I asked around ZDNet to get a feel for what most folks consider "too expensive" when it comes to gaming computers. The general consensus was that if you spend anywhere from $1,500 to $2,000, you'll get a really great configuration that will last you for at least 5-6 years, but that anything over $3,000 is going to be a waste of money. It all depends on what components you want, and building a bit of an anticipatory cushion in your budget for the seemingly constantly rising prices of GPUs thanks to crypto mining and the chip shortage. If you're ok with mid-tier or slightly older GPUs and CPUs, you can save a bit of money on either a pre-built tower or building your own rig. But if you absolutely have to have the latest and greatest stuff, you're going to have to be willing to dig deep.
That being said, when it comes to graphics cards, paying more isn't always the best option. Yes, a GeForce RTX 3090 is one of the best-of-the-best when it comes to GPUs, but do you really need one?
The short answer is: no.
You don't really need an RTX 30 series card or Intel Xeon and AMD Ryzen Threadripper CPUs to get the most out of your games. The biggest difference between an RTX 3050 and a 3090 is VRAM capacity; the higher the VRAM capacity, the faster your card can render assets. Faster rendering gives you higher frame rates, which is good for keeping playback silky smooth, but it's not a gold standard for gaming. Especially if you aren't trying to be a content creator and just want to enjoy your games. The only reason to drop almost $1,500 on a GPU alone is if you want to future-proof your build. Higher VRAM, more cores, and faster graphics processing means that you'll be able to keep up with the latest releases for quite awhile, even as native 4K resolution becomes more mainstream (and maybe even when we start to see the first 8K games, but we'll all have to wait and see). But if you aren't planning on 1) becoming a streamer or content creator or 2) trying to keep up with the latest and greatest triple-A titles, there is absolutely no reason to spend a ton of cash on any gaming PC.

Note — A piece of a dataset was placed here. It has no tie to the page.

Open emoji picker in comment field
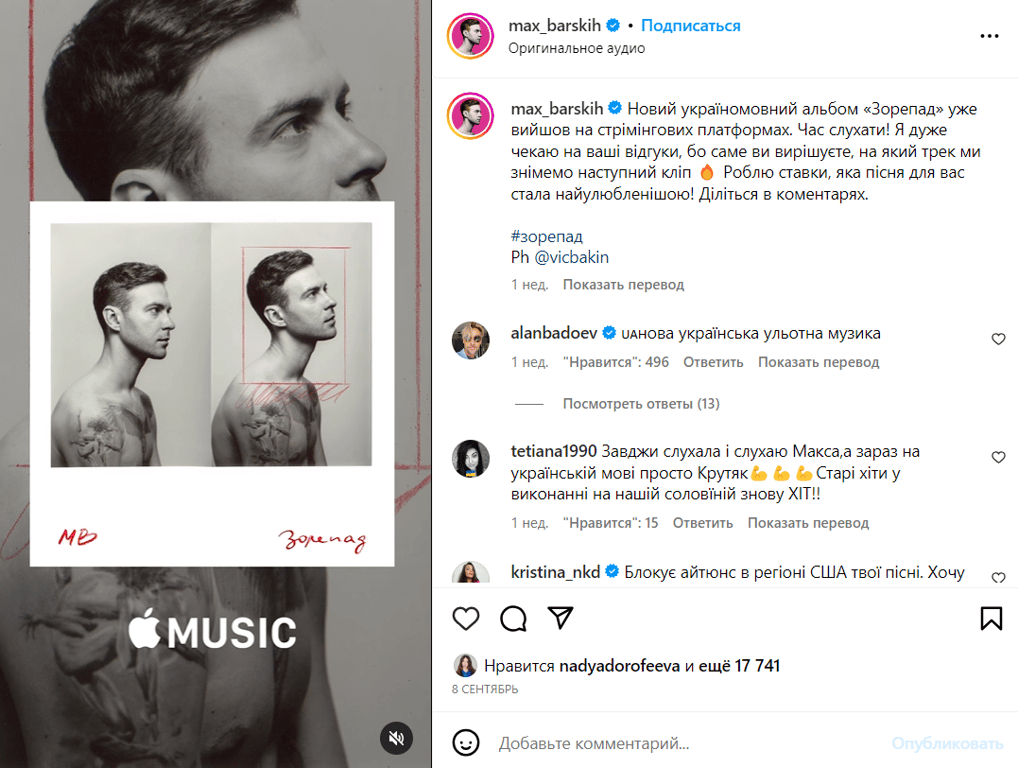1018x768 pixels. click(465, 743)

And just because you have a big, fancy, expensive CPU, that doesn't mean it's going to be any better than a Ryzen 3 5000 or Intel Core i3. Not to sound like a broken record, but if you aren't going to do content creation, having a bonkers fast CPU isn't going to give you any more benefit than a mid-tier or upper mid-tier option. A more powerful CPU, or a dual-CPU build, means you can support more system memory, but be honest with yourself: when are you actually ever going to need 256GB of RAM? Or 40TB+ of storage? Never, that's when. I bet you've got a 2TB storage drive that you've never gotten close to running out of space on. A build with 16GB of RAM, a decent Intel or AMD CPU, and maybe 4TB, max, of storage is going to suit you just fine for years to come even as game downloads stay consistently around 100GB.